That's it, Moscow. The honeymoon is over. You can take your reliably terrible weather, your grimy pigeon-strewn sidewalks, your disappearing Lenin picture, and your quickly rotting produce and keep it, because I'm done with you. You couldn't even show up and look decent for my parents? That's it; you're not the only game in town. I'm leaving for Peter!
2) And I did, on the 16:30 express with my parents. We arrived in broad daylight at 10 pm and were met by someone from the hotel, who drove us down Nevsky Prospekt towards the hotel. Our conversation consisted mostly of him explaining Russian-American interactions: "Putin. From Petersburg. Gorbachev. Friends with Bush. Yeltsin. Clinton. Monica Lewinsky.
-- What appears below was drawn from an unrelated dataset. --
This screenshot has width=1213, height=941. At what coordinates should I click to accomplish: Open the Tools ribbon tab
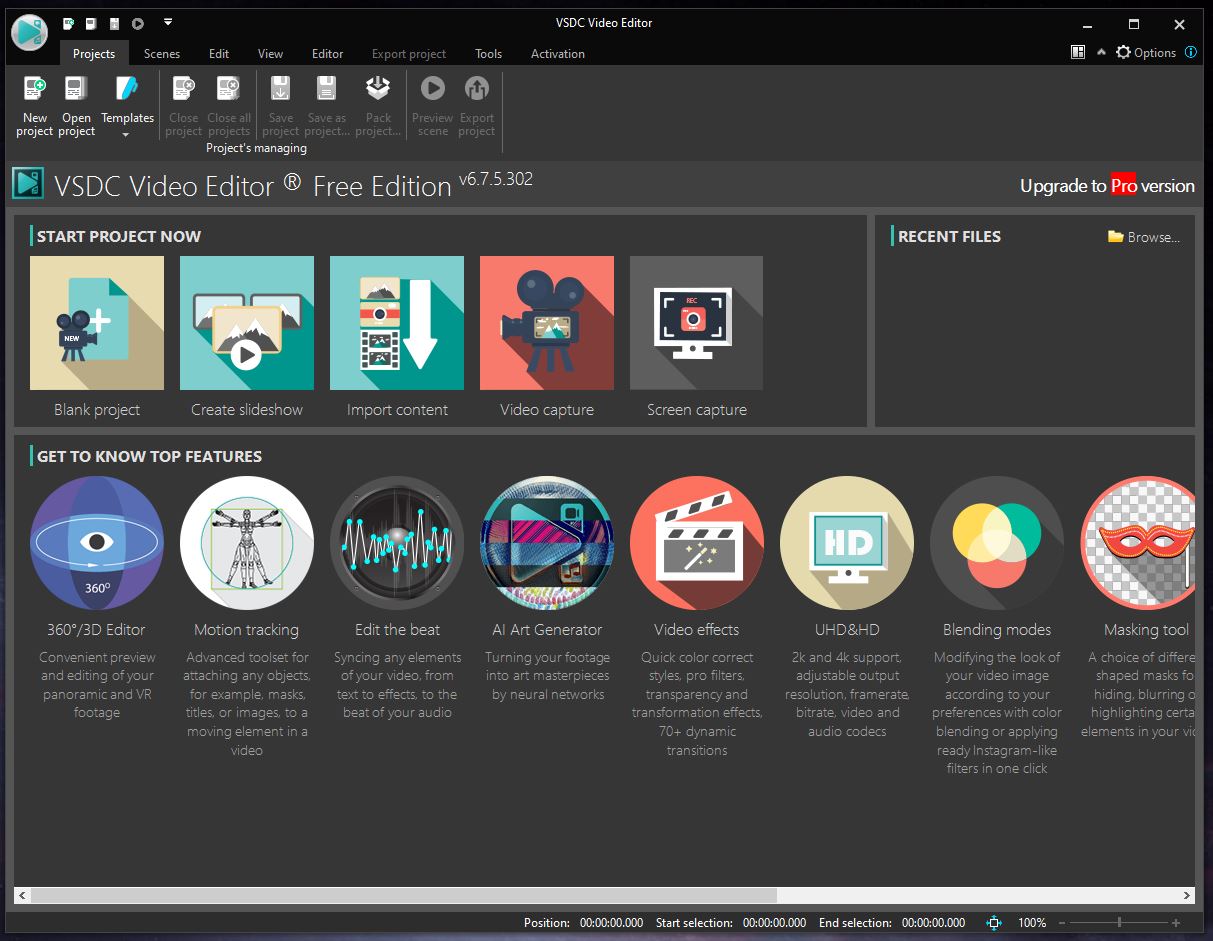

HAHAHAHA."
3) But the point is, as we drove down Nevsky, the central road in Petersburg, the different colored buildings all lit up with the last real sunlight of the day, the trolley wires kind of glowing in a way that made them look less pedestrian, the crowds of people everywhere, I felt a little twinge. It didn't go away immediately, so I prodded it. What was that little ache? Was it...homesickness? Oh my god, I thought. I miss grimy old Moskva. No one misses Moscow. It's like missing the grippe, or your middle school boyfriend.
So here we are. I've just compared Moscow, city of my dreams, seat of Russian power, and arguably home to the most crazy/beautiful women on earth, to your middle school boyfriend. Things are in a sorry state. More pictures, etc. when I've regained my equilibrium.